In medieval Japan, young samurai were sometimes assigned to teach older warriors new fighting techniques they’d learned from traveling masters. The old guards’ experience combined with fresh perspectives created unbeatable combinations. Today we call this Reverse Mentoring. Or as Matt Beane says in his book The Skill Code, this is the “Inverted Pyramid” where experienced leaders partner with the fresh hires to learn about AI. The new hires get mind share with the biggies.
Matt Beane writes about skill building in the AI economy
Three Cs of skill development:
- Challenge: Learning happens at the edge of discomfort—when tasks stretch us.

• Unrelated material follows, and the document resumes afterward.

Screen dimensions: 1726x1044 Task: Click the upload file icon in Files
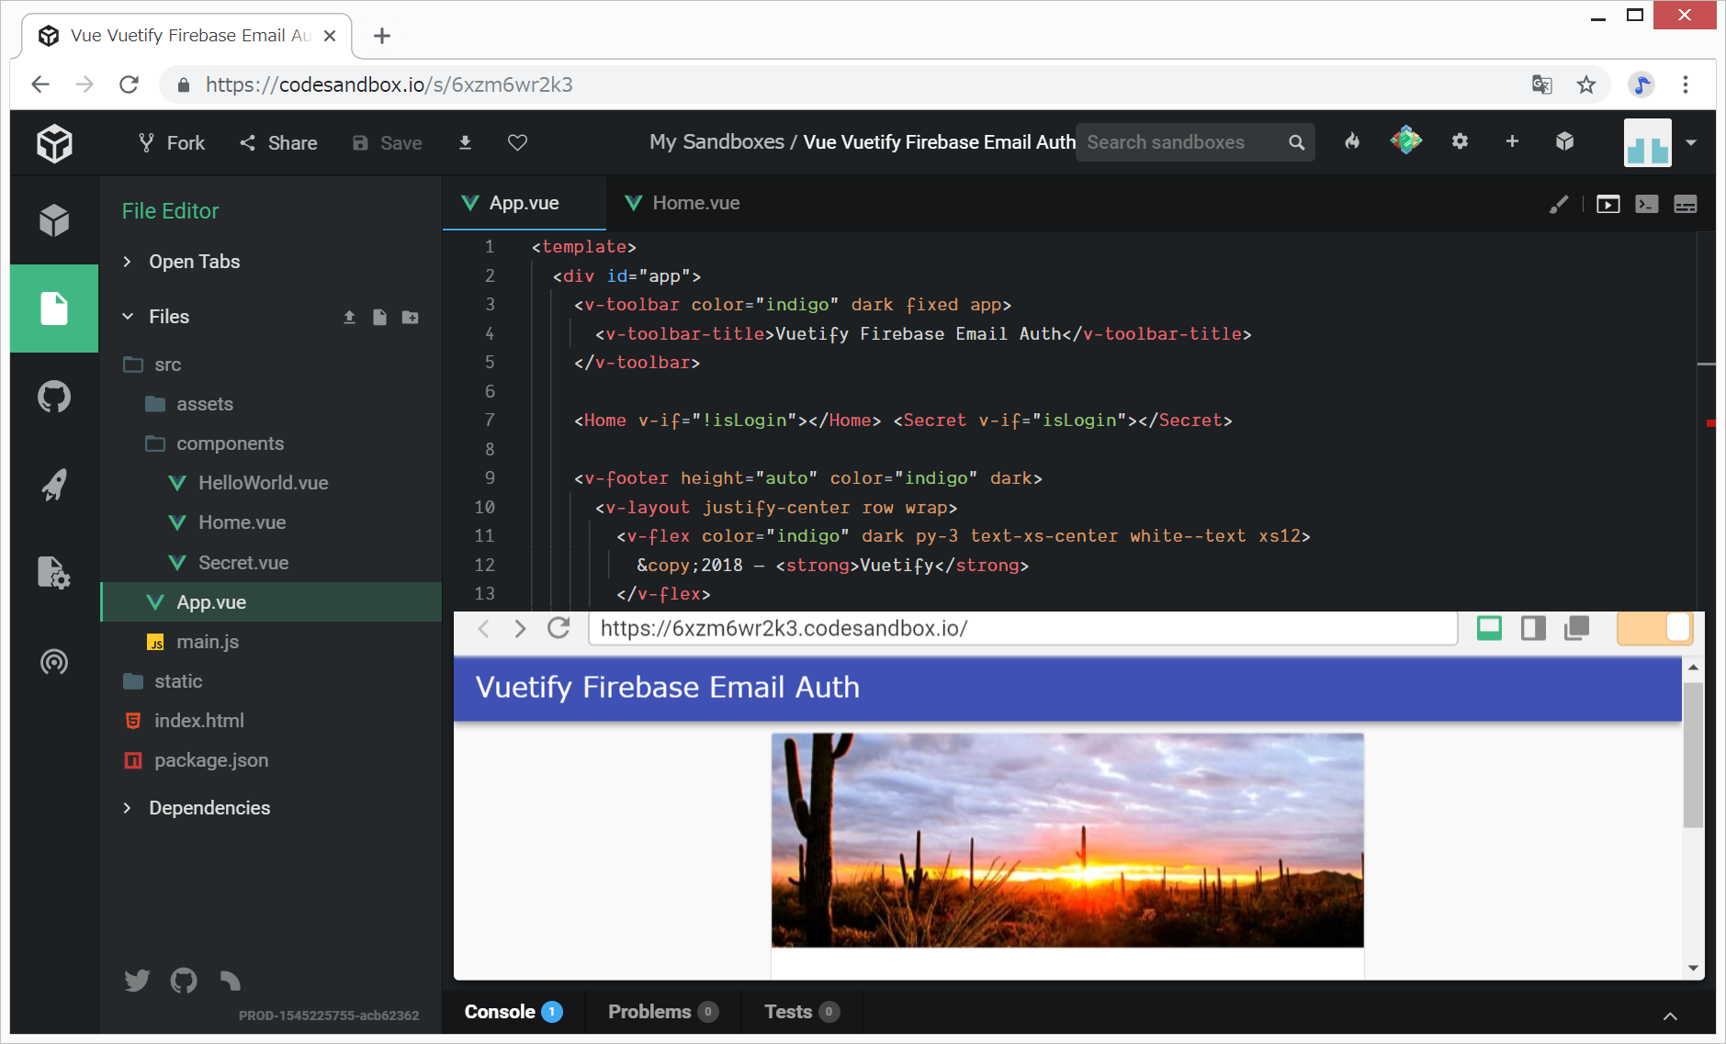[349, 317]
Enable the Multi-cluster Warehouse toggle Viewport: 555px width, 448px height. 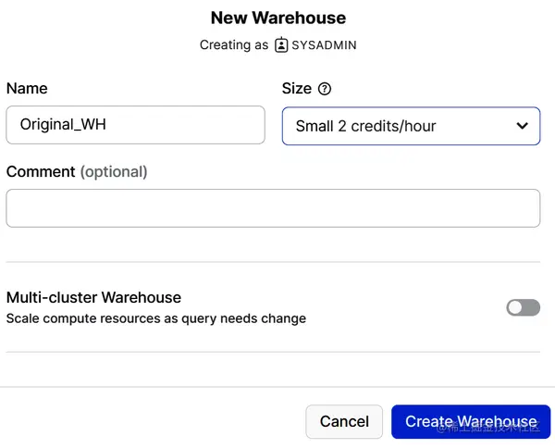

- Complexity: Skill thrives when we see the context—not just isolated tasks.
- Connection: Trust and mentorship enable meaningful learning.

Did you know that astronauts spend only about 15% of their training time learning to push buttons? The other 85% is devoted to problem-solving scenarios they’ve never seen before. That’s exactly what we need to replicate in the age of AI if we think of reskilling.
1. Audit your workflows like a detective Sherlock Holmes famously said his brain was like an attic – he only kept what was useful. Right now, AI might be doing so much heavy lifting that your team’s “attic” is collecting dust. Map out where artificial intelligence has quietly replaced human decision-making. Fun fact: Studies show people lose 40% of a skill within six months if they don’t use it.
2. Embed the 3 Cs like a master chef Julia Child revolutionized cooking by breaking down complex French techniques into learnable components. Your workplace needs the same approach – every task should blend Challenge (like learning to properly fold an omelet), Complexity (understanding how flavors interact), and Connection (cooking becomes memorable when shared). The ancient guild system knew this: apprentices learned through increasingly difficult projects alongside masters.
3. Design “learn-as-you-earn” tasks Benjamin Franklin mastered writing by copying essays, then trying to recreate them from memory, then comparing his versions to the originals. Build this feedback loop into real work. Every project should come with built-in moments for reflection and skill development – like Franklin’s method, but with quarterly reports instead of essays.
Darwin didn’t just collect specimens; he tracked how species adapted over time. Track skill evolution. Are people becoming more creative problem-solvers? Better collaborators? The data should tell a story of human capability growing alongside technological capability.
The goal isn’t to compete with AI, but to become the kind of workforce that makes AI exponentially more powerful through human insight, creativity, and judgment.
Ross Dawson is a futurist. He was speaking to Matt Beane and I tuned in.